Backstepping dynamic surface control for an anti-skid braking system

•A nonlinear backstepping dynamic surface control in conjunction with an asymmetric barrier Lyapunov function is proposed to ensure that the wheel slip ratio operates in a stable region, which consequently prevents the wheels from self-locking.•An asymmetric barrier Lyapunov function is employed to relax the required initial conditions on starting values of wheel slip ratio, furthermore it could provide great flexibility on constraints of wheel slip ratio.•The problem due to repeated differentiation of virtual control functions could be eliminated by employing dynamic surface control into recursive backstepping procedure especially in the multiple-state high order system.•The proposed control scheme has favorable and robust tracking response and steady accuracy with prescribed tracking error, especially in the presence of disturbance and runway sufaces transitions.
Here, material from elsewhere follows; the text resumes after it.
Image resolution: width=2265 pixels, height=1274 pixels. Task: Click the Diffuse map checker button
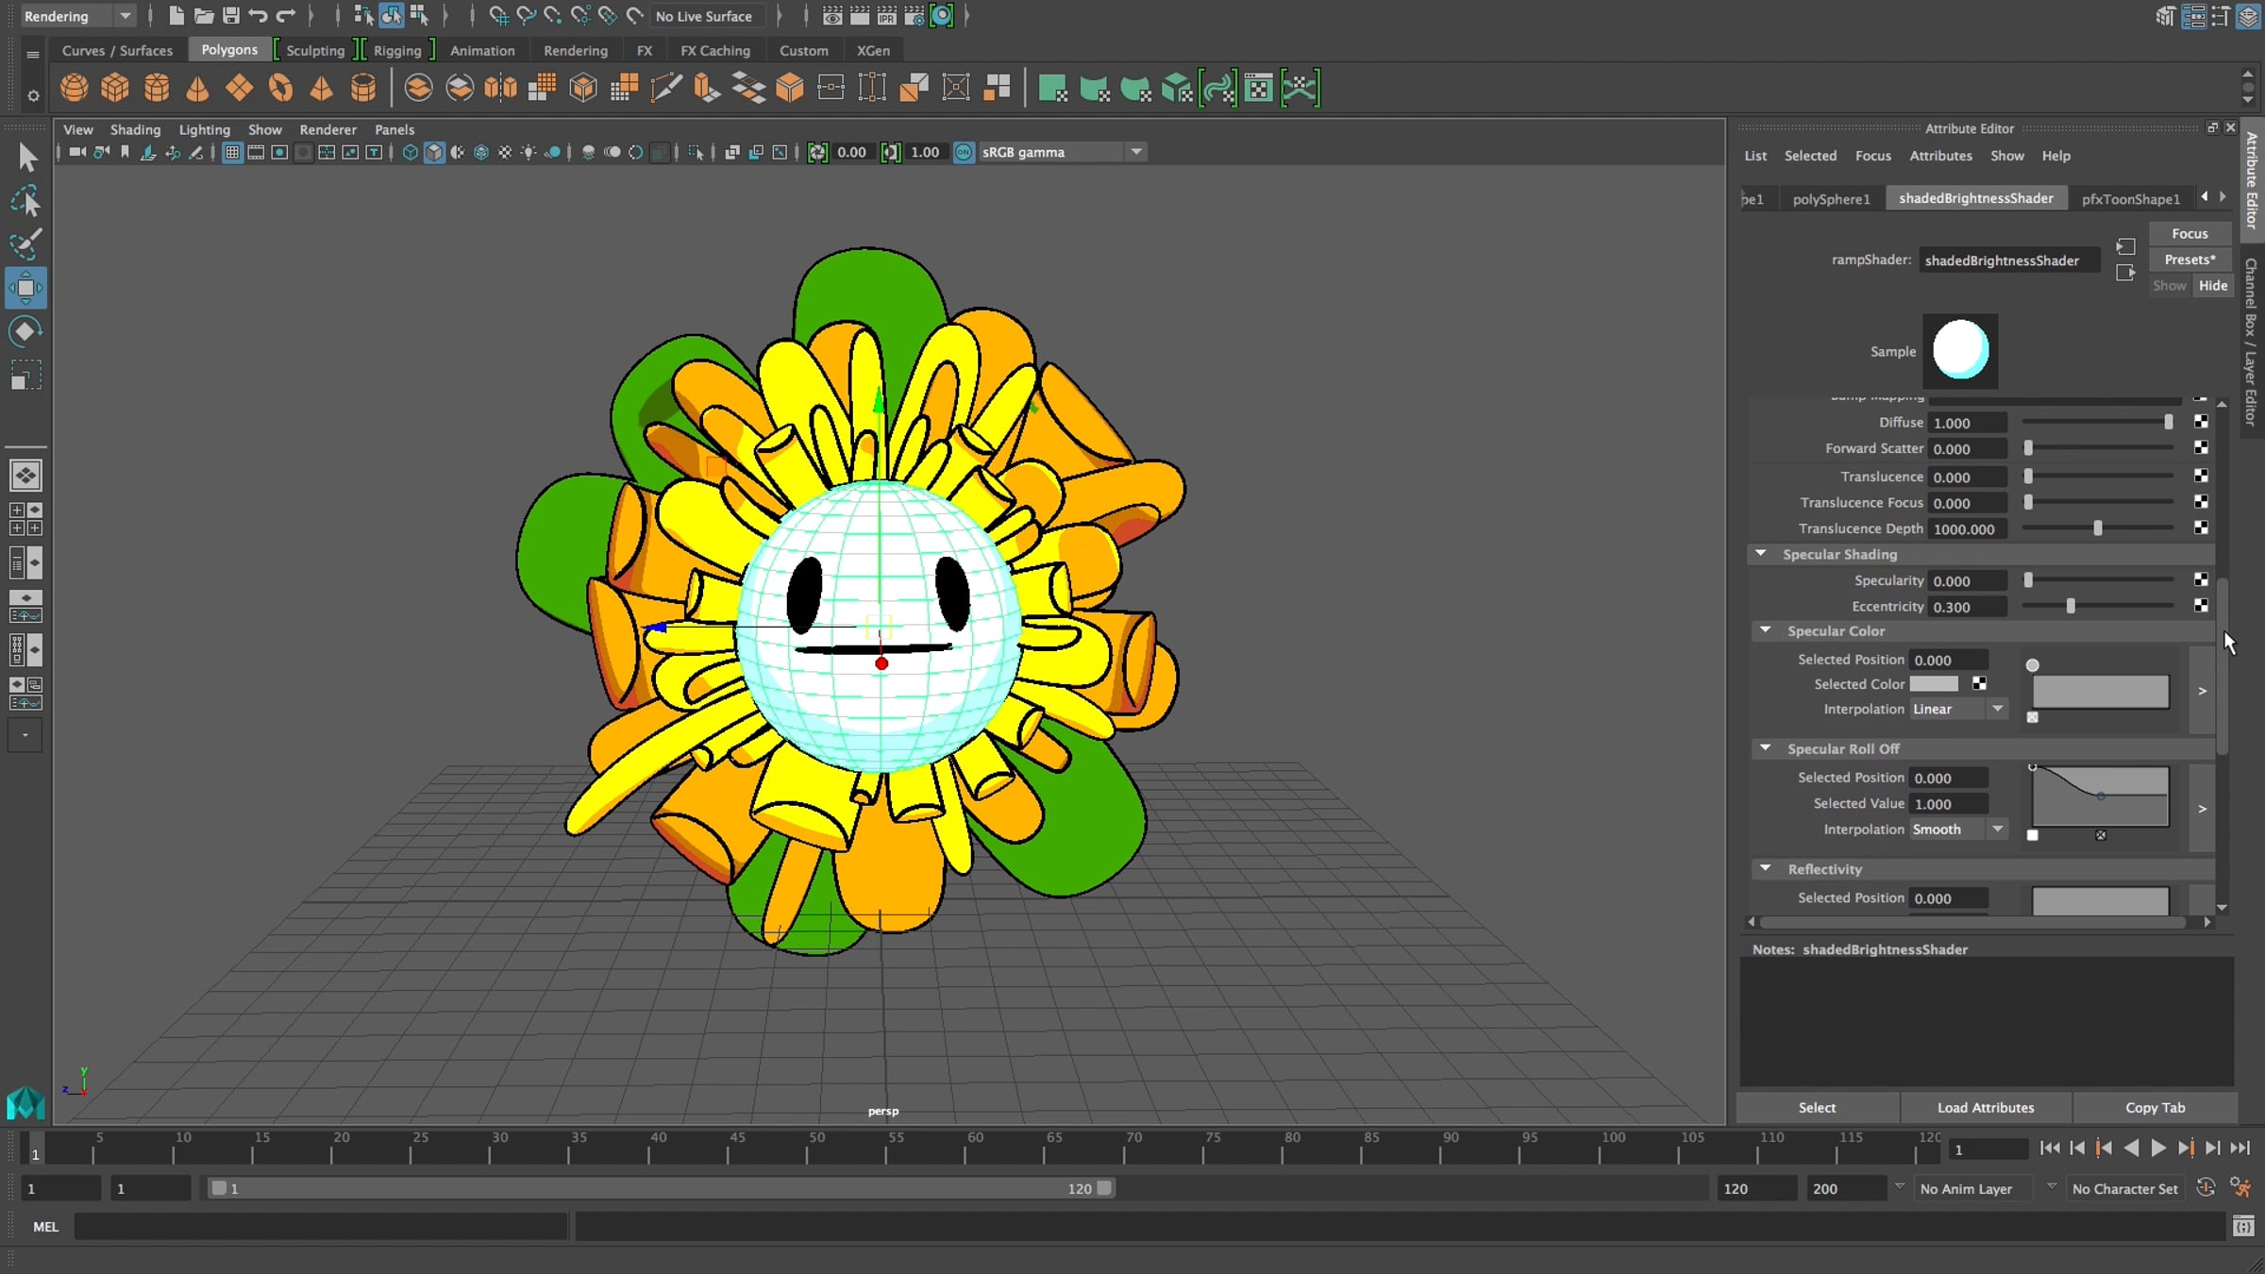tap(2201, 422)
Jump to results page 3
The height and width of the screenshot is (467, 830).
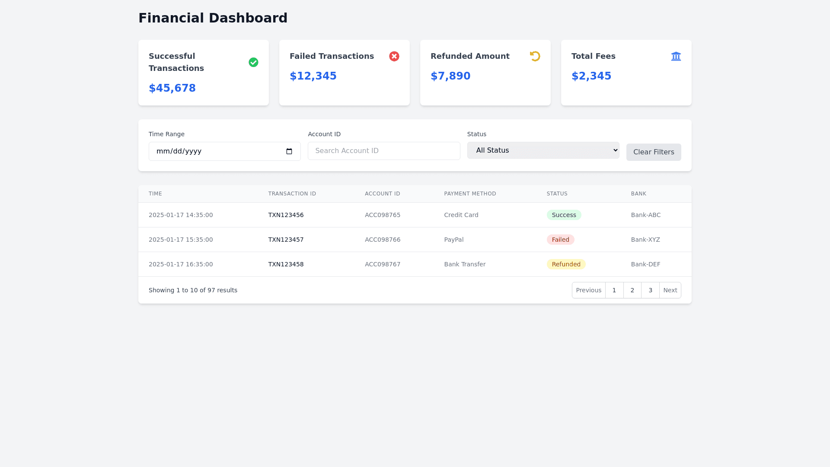tap(650, 290)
The electric aircraft landing system, as one of the important components of more electric aircraft (MEA) and all electric aircraft (AEA), has been a subject of interest in recent years. An anti-skid braking system (ABS), which is the crucial component of the electric aircraft landing system, has the function of regulating the wheel slip ratio such that the braking process operates in a stable state. In this paper, an approach that combines a nonlinear backstepping dynamic surface control (DSC) and an asymmetric barrier Lyapunov function (ABLF) is presented to not only track the reference slip ratio but also to avoid the slip ratio in the unstable region. We demonstrate that the proposed controller can guarantee the boundedness of the output constraints and the stability of the overall system. Using the ABLF allows one to relax the required initial conditions on the starting values of the wheel slip ratio and subsequently make the wheel slip constraints more flexible for various runway surfaces and runway transitions. The DSC is introduced to eliminate repeated differentiation resulting from ABLF synthesis, which can relax the restrictions on the high-order differentiability for stabilizing functions and the high power of wheel slip tracking error transformation. The proposed controller can avoid the negative effects of disturbance produced by repeated differentiation and can construct a simple controller for wheel slip control. The results of simulations with varying runway surfaces have validated the effectiveness of the proposed control scheme, in which the output constraints on the wheel slip ratio are guaranteed not to be violated and self-locking is avoided.